Count every line below that holds "adakar". Number only.
(RECORDED INFORMATION Opens)
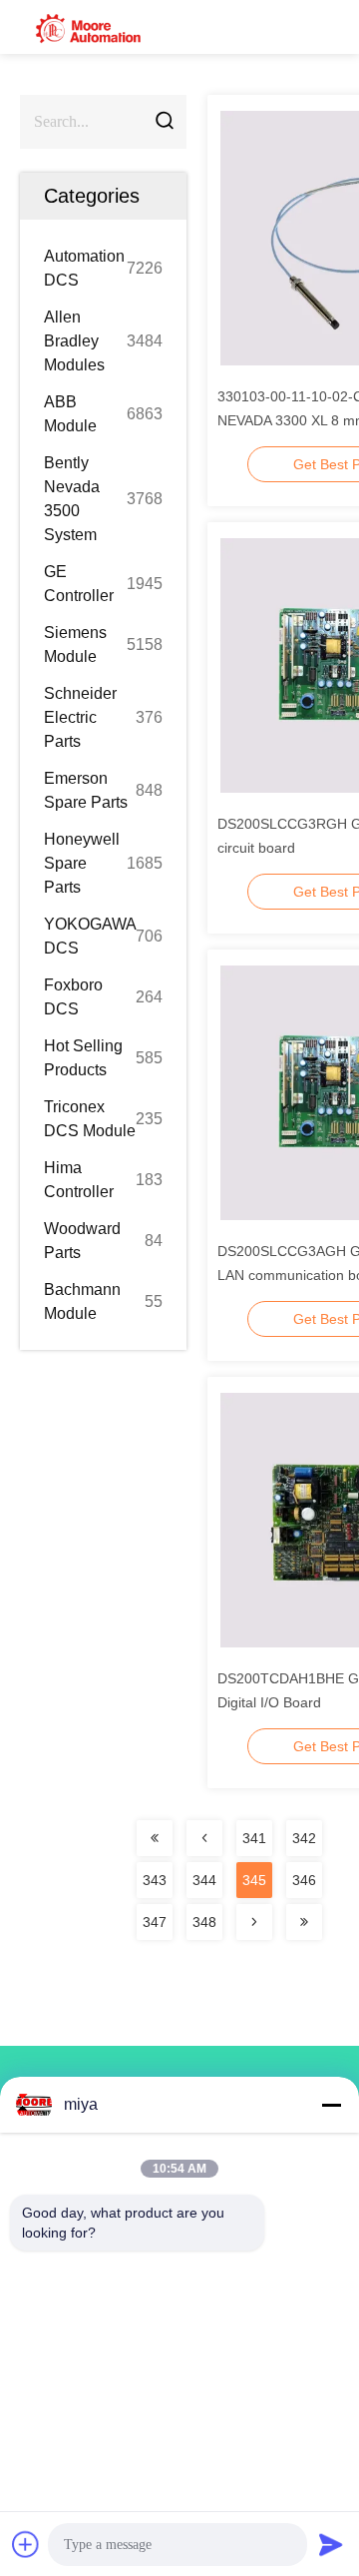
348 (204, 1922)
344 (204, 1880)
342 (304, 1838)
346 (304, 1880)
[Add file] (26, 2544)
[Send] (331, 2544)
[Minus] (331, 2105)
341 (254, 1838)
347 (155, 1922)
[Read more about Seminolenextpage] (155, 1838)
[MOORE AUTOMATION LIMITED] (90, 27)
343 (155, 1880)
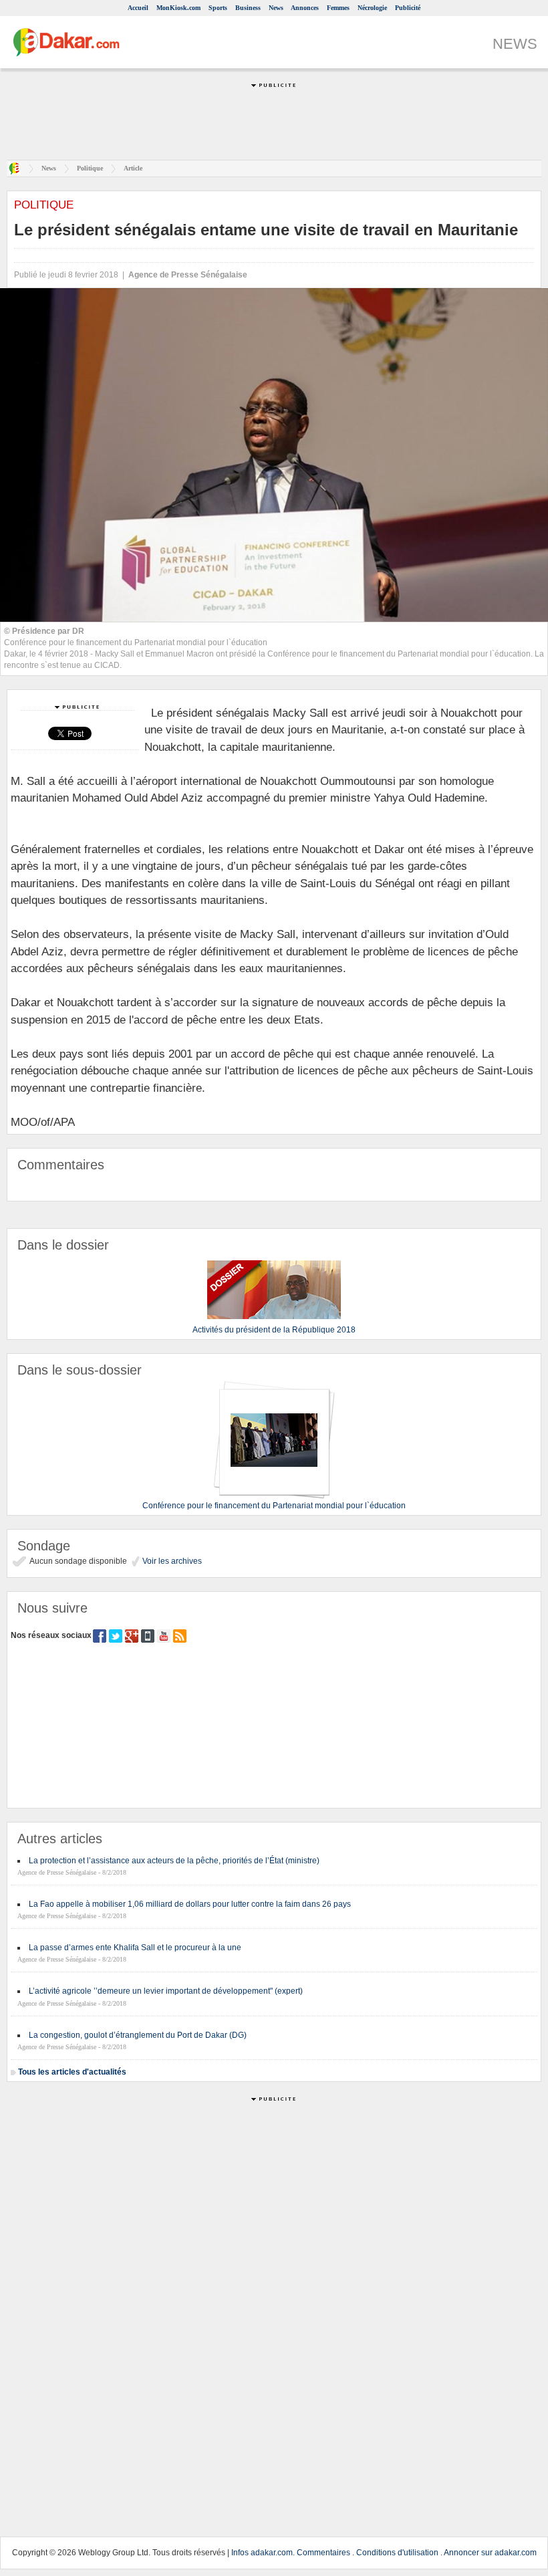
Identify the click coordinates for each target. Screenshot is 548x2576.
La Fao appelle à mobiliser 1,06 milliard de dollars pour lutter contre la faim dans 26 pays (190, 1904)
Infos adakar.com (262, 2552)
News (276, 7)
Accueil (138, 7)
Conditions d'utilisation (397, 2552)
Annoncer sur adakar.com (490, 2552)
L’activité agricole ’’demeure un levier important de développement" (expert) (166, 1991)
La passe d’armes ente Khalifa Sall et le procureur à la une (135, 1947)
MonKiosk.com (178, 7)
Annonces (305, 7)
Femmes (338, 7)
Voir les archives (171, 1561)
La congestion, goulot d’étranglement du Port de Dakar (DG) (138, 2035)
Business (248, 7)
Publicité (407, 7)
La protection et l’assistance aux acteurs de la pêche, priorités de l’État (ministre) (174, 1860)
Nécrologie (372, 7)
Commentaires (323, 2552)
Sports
(RECORDED INFORMATION Closes)
» **YOUR SOLUTION**:
2